▸ ASSIGNED TASK
Your response should contain every record below, copied exactly.

+++ DATA FOR THIS EXERCISE +++

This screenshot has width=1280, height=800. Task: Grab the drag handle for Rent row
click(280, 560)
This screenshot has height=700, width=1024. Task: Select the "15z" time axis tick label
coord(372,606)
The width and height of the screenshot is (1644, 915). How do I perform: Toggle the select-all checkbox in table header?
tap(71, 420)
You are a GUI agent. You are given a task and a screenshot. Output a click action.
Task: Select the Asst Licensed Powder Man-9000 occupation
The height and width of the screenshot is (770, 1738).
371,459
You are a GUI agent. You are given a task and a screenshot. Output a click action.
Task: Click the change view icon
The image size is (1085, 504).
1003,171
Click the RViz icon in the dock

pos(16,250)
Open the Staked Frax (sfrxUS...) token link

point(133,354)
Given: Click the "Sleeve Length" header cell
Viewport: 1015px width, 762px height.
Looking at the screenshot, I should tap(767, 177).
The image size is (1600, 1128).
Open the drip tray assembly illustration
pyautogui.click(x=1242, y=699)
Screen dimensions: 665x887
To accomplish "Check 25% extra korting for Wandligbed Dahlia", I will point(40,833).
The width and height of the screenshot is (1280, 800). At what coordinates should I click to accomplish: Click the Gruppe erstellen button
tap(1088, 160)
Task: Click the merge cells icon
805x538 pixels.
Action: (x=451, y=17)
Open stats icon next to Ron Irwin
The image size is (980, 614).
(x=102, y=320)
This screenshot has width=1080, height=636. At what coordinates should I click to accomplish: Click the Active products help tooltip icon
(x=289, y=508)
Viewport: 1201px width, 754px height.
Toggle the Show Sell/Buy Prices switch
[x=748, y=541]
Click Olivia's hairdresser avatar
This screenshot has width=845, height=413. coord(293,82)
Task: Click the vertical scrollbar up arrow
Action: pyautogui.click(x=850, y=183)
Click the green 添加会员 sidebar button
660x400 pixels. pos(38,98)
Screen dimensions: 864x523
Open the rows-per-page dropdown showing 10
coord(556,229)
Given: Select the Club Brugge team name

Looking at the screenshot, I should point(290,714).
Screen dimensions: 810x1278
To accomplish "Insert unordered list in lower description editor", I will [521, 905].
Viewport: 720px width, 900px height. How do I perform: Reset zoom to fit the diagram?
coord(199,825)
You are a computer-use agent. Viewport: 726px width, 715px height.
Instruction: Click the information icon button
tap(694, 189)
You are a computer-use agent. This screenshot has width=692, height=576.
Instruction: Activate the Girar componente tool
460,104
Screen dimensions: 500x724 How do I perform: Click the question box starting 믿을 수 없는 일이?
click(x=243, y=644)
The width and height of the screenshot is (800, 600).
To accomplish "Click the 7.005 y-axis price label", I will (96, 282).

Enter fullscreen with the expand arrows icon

+++

▸ ANSWER
This screenshot has width=1280, height=800. Task: Grab the drag handle for Rent row
click(280, 560)
This screenshot has height=700, width=1024. Task: Select the "15z" time axis tick label
coord(372,606)
The width and height of the screenshot is (1644, 915). How do I perform: Toggle the select-all checkbox in table header?
tap(71, 420)
You are a GUI agent. You are given a task and a screenshot. Output a click action.
Task: Select the Asst Licensed Powder Man-9000 occupation
The height and width of the screenshot is (770, 1738).
371,459
You are a GUI agent. You are given a task and a screenshot. Output a click action.
Task: Click the change view icon
The image size is (1085, 504).
1003,171
Click the RViz icon in the dock

pos(16,250)
Open the Staked Frax (sfrxUS...) token link

point(133,354)
Given: Click the "Sleeve Length" header cell
Viewport: 1015px width, 762px height.
Looking at the screenshot, I should tap(767, 177).
The image size is (1600, 1128).
Open the drip tray assembly illustration
pyautogui.click(x=1242, y=699)
Screen dimensions: 665x887
To accomplish "Check 25% extra korting for Wandligbed Dahlia", I will point(40,833).
The width and height of the screenshot is (1280, 800). At what coordinates should I click to accomplish: Click the Gruppe erstellen button
tap(1088, 160)
Task: Click the merge cells icon
805x538 pixels.
Action: (x=451, y=17)
Open stats icon next to Ron Irwin
The image size is (980, 614).
(x=102, y=320)
This screenshot has width=1080, height=636. At what coordinates should I click to accomplish: Click the Active products help tooltip icon
(x=289, y=508)
Viewport: 1201px width, 754px height.
Toggle the Show Sell/Buy Prices switch
[x=748, y=541]
Click Olivia's hairdresser avatar
This screenshot has width=845, height=413. coord(293,82)
Task: Click the vertical scrollbar up arrow
Action: pyautogui.click(x=850, y=183)
Click the green 添加会员 sidebar button
660x400 pixels. pos(38,98)
Screen dimensions: 864x523
Open the rows-per-page dropdown showing 10
coord(556,229)
Given: Select the Club Brugge team name

Looking at the screenshot, I should point(290,714).
Screen dimensions: 810x1278
To accomplish "Insert unordered list in lower description editor", I will [521, 905].
Viewport: 720px width, 900px height. How do I perform: Reset zoom to fit the diagram?
coord(199,825)
You are a computer-use agent. Viewport: 726px width, 715px height.
Instruction: Click the information icon button
tap(694, 189)
You are a computer-use agent. This screenshot has width=692, height=576.
Instruction: Activate the Girar componente tool
460,104
Screen dimensions: 500x724 How do I perform: Click the question box starting 믿을 수 없는 일이?
click(x=243, y=644)
The width and height of the screenshot is (800, 600).
To accomplish "Click the 7.005 y-axis price label", I will (96, 282).

Enter fullscreen with the expand arrows icon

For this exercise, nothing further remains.